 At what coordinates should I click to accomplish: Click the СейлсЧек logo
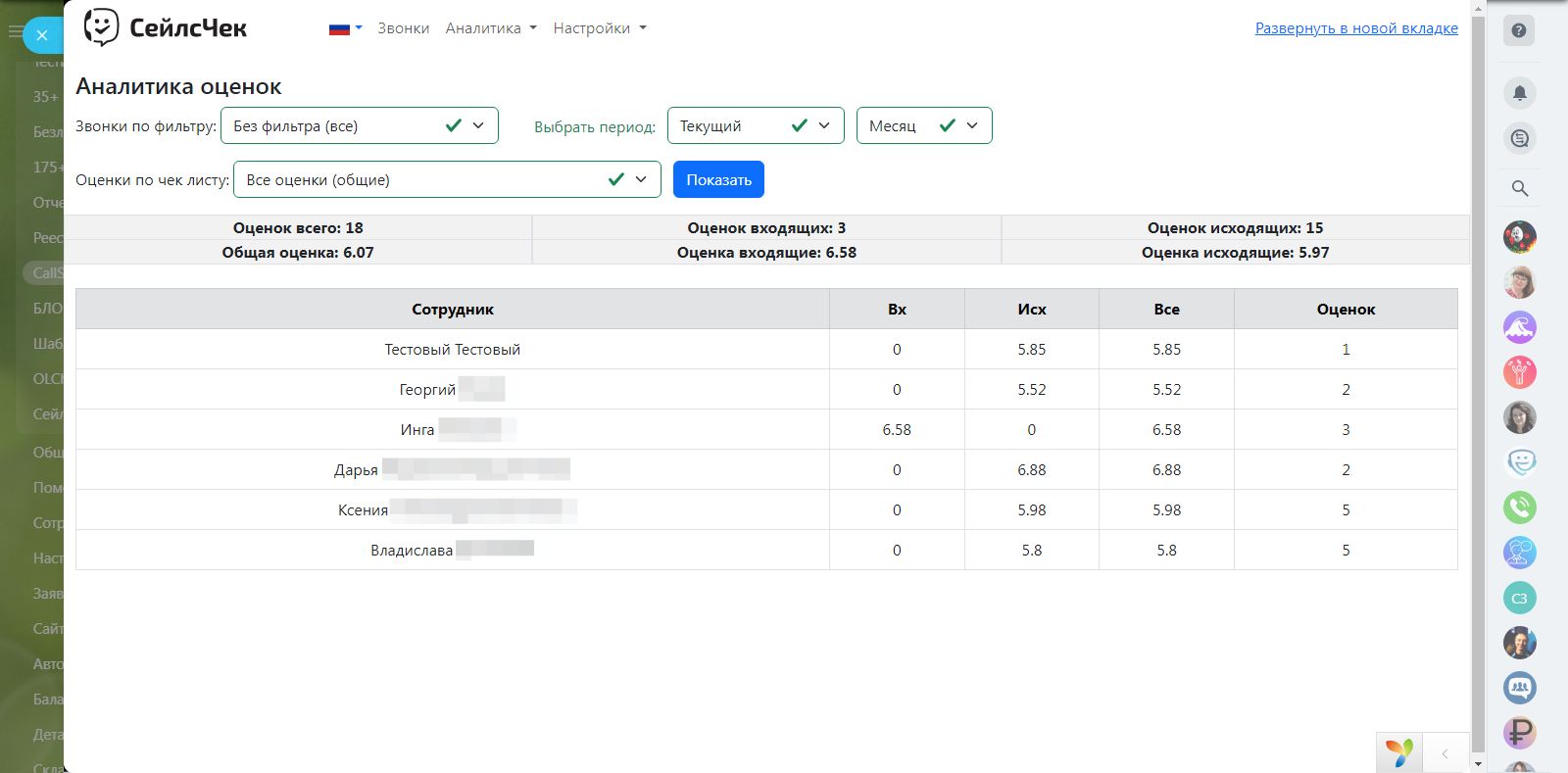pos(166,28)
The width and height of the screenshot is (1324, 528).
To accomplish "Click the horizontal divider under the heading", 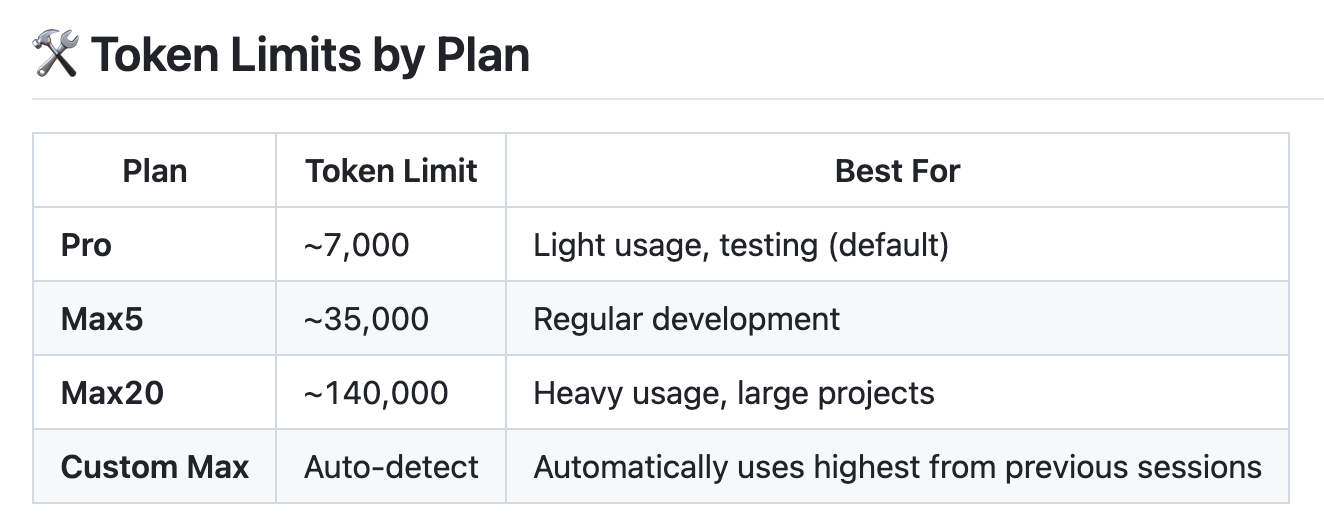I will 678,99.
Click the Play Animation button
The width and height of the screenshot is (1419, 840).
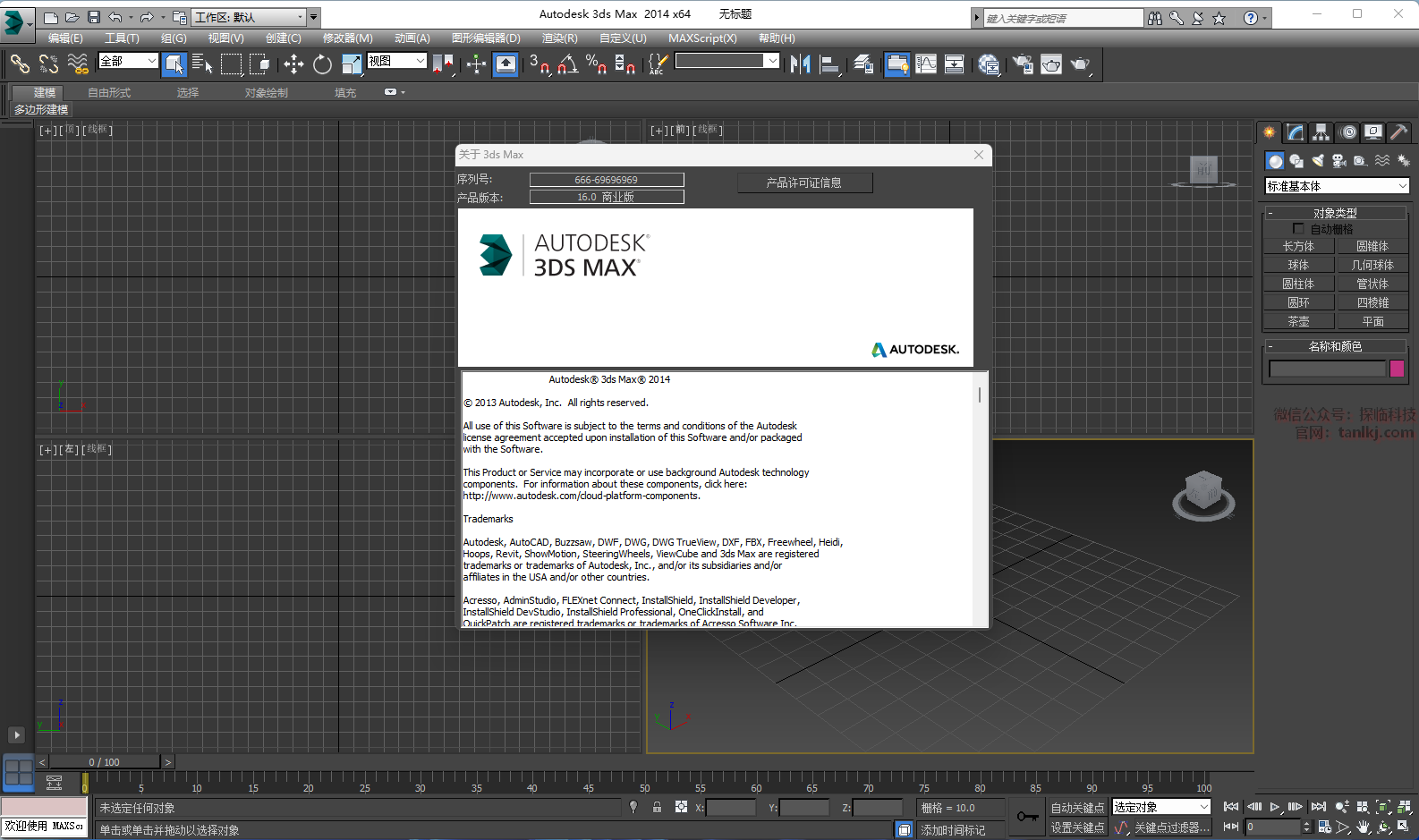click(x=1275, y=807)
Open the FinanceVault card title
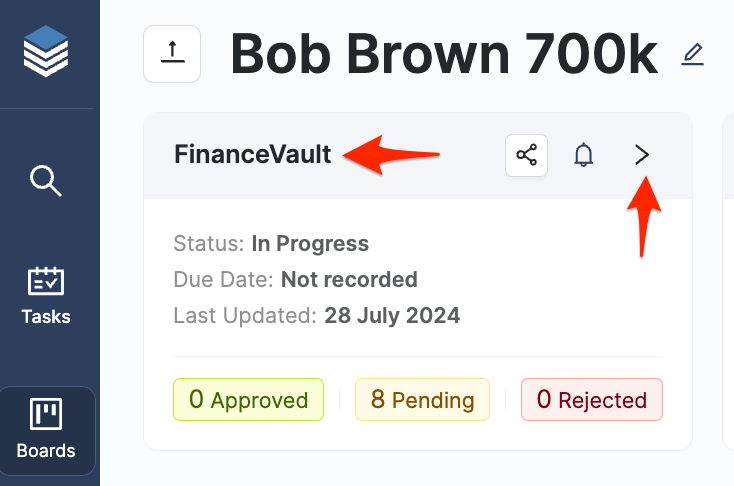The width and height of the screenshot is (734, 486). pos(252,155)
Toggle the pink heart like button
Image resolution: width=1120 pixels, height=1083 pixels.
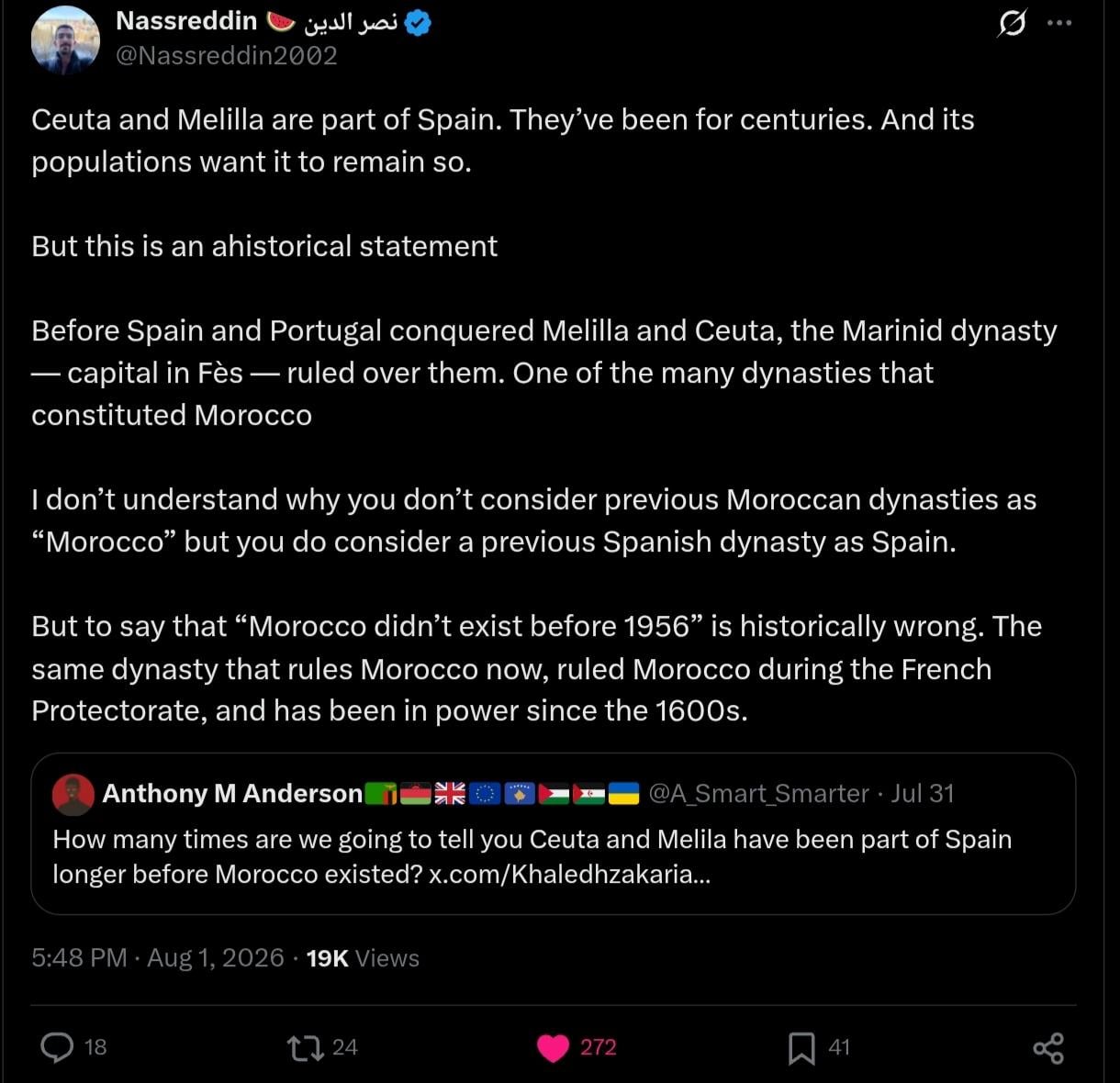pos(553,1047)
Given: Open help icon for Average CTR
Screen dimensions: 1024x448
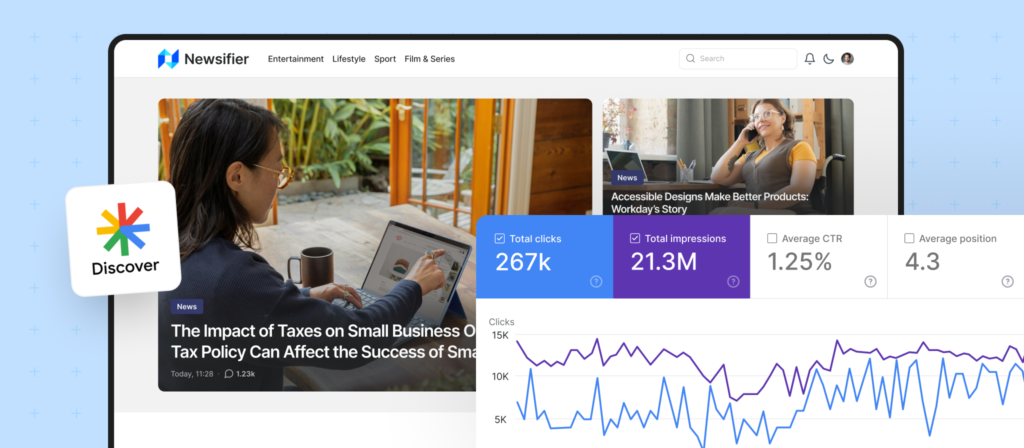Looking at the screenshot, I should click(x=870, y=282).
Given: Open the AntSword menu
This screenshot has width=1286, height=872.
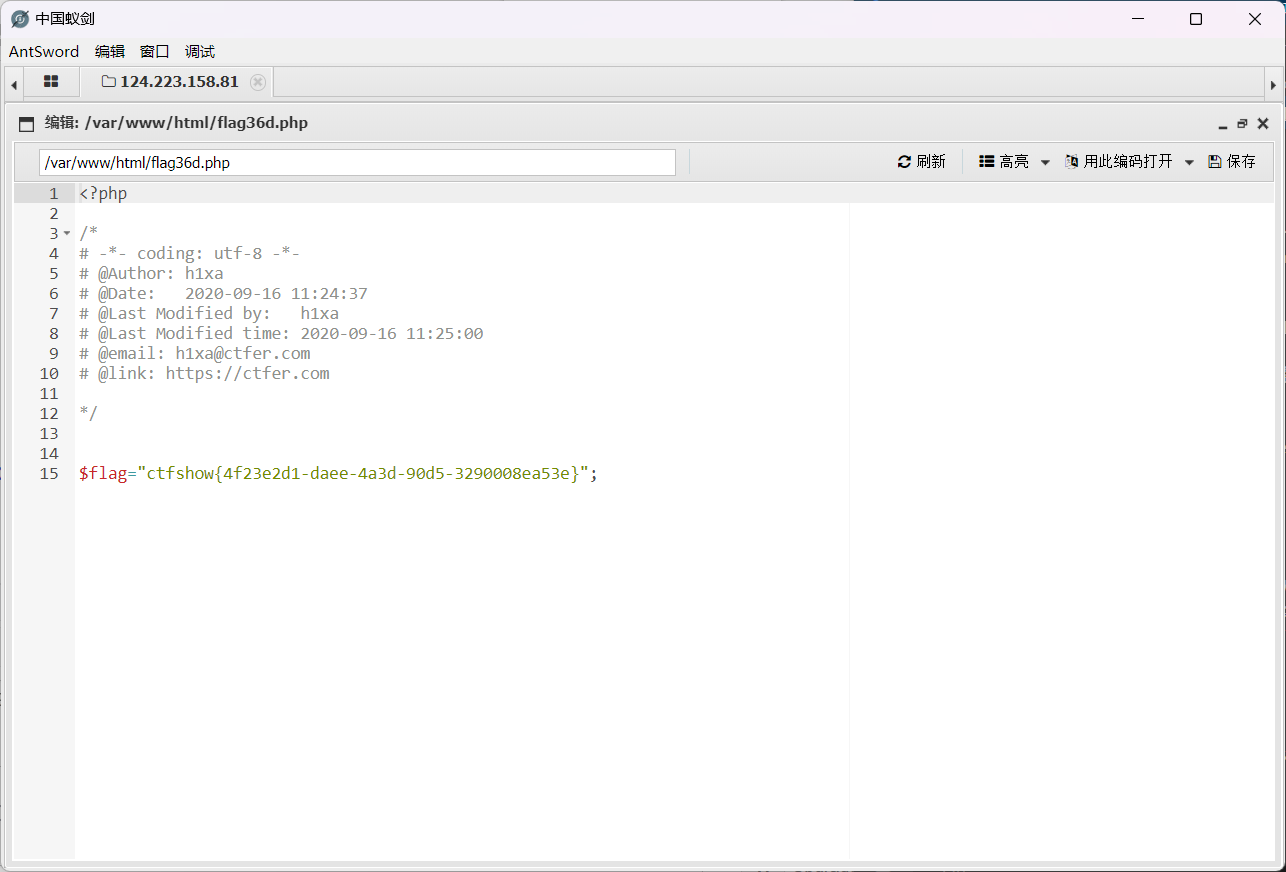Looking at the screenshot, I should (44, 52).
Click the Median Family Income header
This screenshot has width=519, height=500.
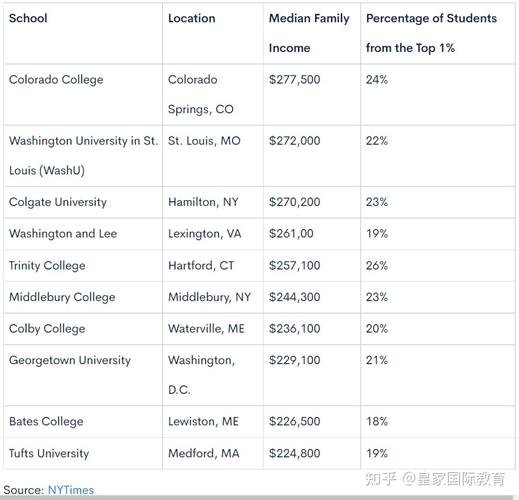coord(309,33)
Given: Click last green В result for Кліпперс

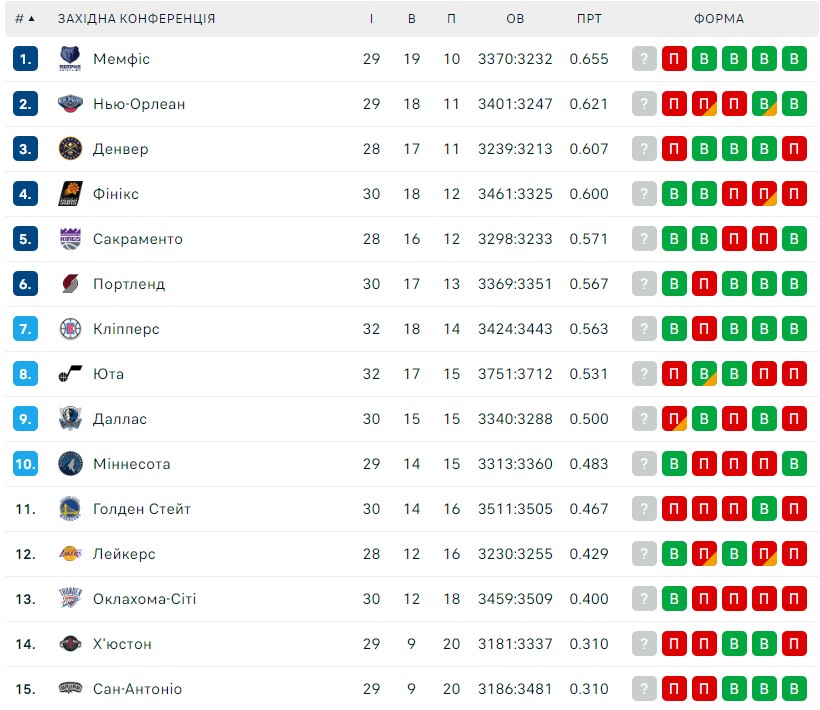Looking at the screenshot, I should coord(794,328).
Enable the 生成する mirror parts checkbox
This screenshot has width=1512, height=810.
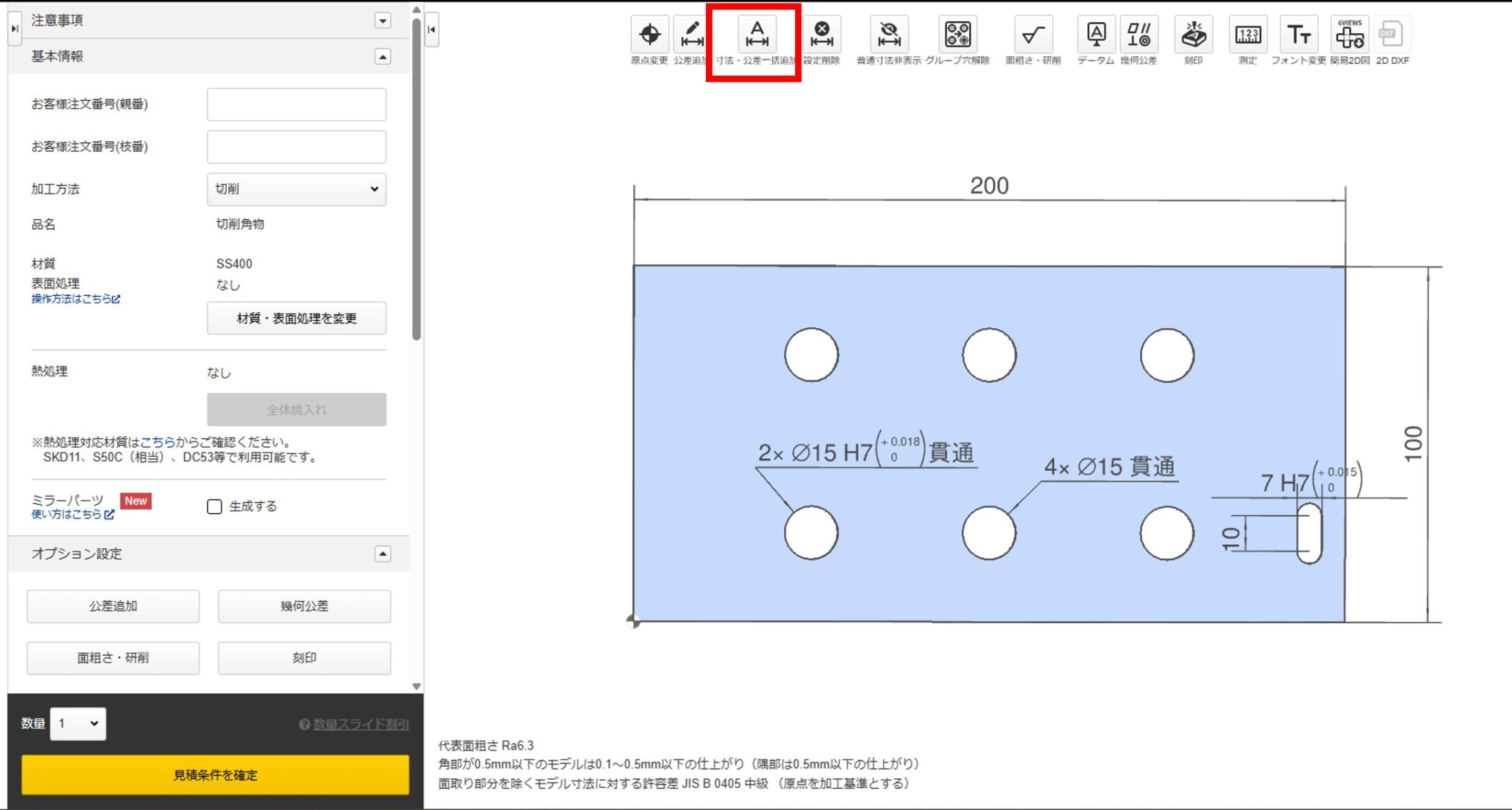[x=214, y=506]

= = = =

**What to do**
Find every line in the data above that contains the word "button", and copy each of those lines.

**Reply to the task**
Click the Play Animation button
Toggle the pink heart like button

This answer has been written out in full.